Examples of healthy boundaries
Having healthy boundaries is crucial in maintaining our emotional and mental well-being. Without them, we can feel overwhelmed, anxious, and stressed out.
So, what does a healthy boundary look like?
Simple things like saying ‘no’ to an invite because you don’t have the energy or it’s not really your vibe. Or meatier things like standing your ground at work and calling out toxic behaviour. By honouring your needs and saying no to others, you’re saying yes to yourself.
Take a moment to consider YOUR boundaries and establish what healthy boundaries look like for you. They may include:
- Physical Boundaries - stating what is and isn’t aligned with your needs and wants is healthy. Saying nothing when your physical needs (like eating, drinking or sleeping) are denied, being touched in a way you don’t like or allowing your personal space to be invaded is never ok.
- Emotional Boundaries - your feelings deserve to be heard, respected and validated. It’s not ok for anyone to dismiss or criticise your emotions.
- Time Boundaries - valuing your time is important. You are in charge of your availability and set the tone for fair treatment at work, home or socially.
- Sexual Boundaries - sexual consent, mutual respect and feeling safe are basic needs that should always be met. Being punished for enforcing a boundary is abusive.
- Intellectual Boundaries - your thoughts and ideas are worthy. If your beliefs are dismissed and belittled, you are under no obligation to accept this violation.

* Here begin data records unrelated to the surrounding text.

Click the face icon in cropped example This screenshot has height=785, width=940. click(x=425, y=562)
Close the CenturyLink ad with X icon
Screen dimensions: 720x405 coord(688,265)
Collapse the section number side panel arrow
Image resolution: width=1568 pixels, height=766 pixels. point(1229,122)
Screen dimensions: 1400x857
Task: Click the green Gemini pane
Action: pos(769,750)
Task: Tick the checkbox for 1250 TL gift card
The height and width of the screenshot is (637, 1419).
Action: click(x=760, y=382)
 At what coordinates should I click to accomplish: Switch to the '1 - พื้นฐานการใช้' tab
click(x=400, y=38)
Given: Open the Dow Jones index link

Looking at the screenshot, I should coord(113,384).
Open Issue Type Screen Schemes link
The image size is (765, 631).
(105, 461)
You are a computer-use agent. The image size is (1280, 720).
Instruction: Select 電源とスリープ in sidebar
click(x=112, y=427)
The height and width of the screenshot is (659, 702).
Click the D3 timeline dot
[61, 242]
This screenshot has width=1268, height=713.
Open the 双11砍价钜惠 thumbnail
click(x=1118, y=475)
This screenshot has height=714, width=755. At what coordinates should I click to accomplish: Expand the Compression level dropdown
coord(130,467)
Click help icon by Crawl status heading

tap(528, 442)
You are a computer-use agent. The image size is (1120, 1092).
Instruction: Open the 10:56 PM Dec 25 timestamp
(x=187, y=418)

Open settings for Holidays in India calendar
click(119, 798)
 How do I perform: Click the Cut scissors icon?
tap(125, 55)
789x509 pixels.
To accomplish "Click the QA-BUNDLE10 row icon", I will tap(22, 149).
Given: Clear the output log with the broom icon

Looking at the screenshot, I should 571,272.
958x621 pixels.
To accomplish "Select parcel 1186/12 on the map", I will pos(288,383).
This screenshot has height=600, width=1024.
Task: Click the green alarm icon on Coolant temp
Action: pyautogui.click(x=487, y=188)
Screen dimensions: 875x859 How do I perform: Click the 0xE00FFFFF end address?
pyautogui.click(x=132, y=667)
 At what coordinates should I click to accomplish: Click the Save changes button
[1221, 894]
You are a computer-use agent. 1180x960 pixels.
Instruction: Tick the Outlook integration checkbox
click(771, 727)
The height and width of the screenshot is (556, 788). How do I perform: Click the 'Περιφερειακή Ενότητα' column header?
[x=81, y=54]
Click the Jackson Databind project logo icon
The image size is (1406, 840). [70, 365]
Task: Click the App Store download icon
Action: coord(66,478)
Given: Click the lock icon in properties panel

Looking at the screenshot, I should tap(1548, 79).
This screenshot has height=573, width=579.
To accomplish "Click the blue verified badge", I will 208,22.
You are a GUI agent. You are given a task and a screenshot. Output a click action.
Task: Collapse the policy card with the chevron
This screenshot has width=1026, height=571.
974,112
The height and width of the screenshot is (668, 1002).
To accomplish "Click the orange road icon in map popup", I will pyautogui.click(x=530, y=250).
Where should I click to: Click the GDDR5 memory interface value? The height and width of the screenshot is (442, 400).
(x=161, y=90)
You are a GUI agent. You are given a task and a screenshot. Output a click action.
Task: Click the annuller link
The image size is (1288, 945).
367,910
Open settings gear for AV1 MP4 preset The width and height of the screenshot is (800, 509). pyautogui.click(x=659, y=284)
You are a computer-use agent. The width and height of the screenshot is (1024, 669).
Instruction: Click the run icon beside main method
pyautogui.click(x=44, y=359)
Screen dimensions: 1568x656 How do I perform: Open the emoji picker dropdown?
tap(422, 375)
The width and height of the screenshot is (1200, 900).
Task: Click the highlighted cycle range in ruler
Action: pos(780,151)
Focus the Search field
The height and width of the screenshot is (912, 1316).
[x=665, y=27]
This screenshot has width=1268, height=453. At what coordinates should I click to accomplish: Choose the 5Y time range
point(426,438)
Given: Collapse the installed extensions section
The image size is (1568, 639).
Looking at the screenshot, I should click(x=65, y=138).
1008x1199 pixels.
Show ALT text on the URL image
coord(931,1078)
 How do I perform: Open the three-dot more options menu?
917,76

- Material Boundaries - limits on how your material items are treated is healthy. When your possessions are damaged or used without consent, setting a boundary is essential.
How to set and enforce boundaries
Loose boundaries can make your anxiety worse. Saying yes to others and neglecting your own needs can damage your mental health. If you find yourself feeling overwhelmed or resentful towards others, it’s time to set boundaries.
Establishing and communicating your boundaries is kind. Once you have clear expectations of yourself and others, you can confidently communicate them. Initially, this can feel uncomfortable and foreign but it’s essential and worthy of the hard work.
Communication is a really big part of boundary setting. If you’re used to people-pleasing, you’ll be tempted to abandon the conversation and deny yourself in favour of others. Don’t! You are worthy.
Boundary setting sentences:
- “I can’t help you with_______ right now”
- “I appreciate _________ but in the future, I’d be more comfortable with”
- “I’m not comfortable discussing_______”
- “I appreciate your invitation but I can’t attend.”
- “I’m open to trying _______ but I don’t like______”
- “I’m uncomfortable with what you just did. Do not do it again.”
- “Thank you for your concern about ______. I’ve got it covered.”
- “I don’t like _____, I am leaving.”
3 steps to enforcing a boundary:
- Step 1: state your boundary clearly. Be straightforward without over-explaining (you don’t need to!) and don’t raise your voice.
- Step 2: instead of focusing on what you don’t like, state your request directly highlighting what you need or would like to see.
- Step 3: hold your head up high and let them deal with any feelings of shame or guilt without absorbing their energy.
Repeated boundary violations are a red flag that shouldn’t be ignored. Don’t be afraid to limit your exposure or cut contact altogether if you aren’t being respected.
Living an authentic happy life takes work and setting clear boundaries is a critical step. Celebrate your growth and protect your well-being at all costs.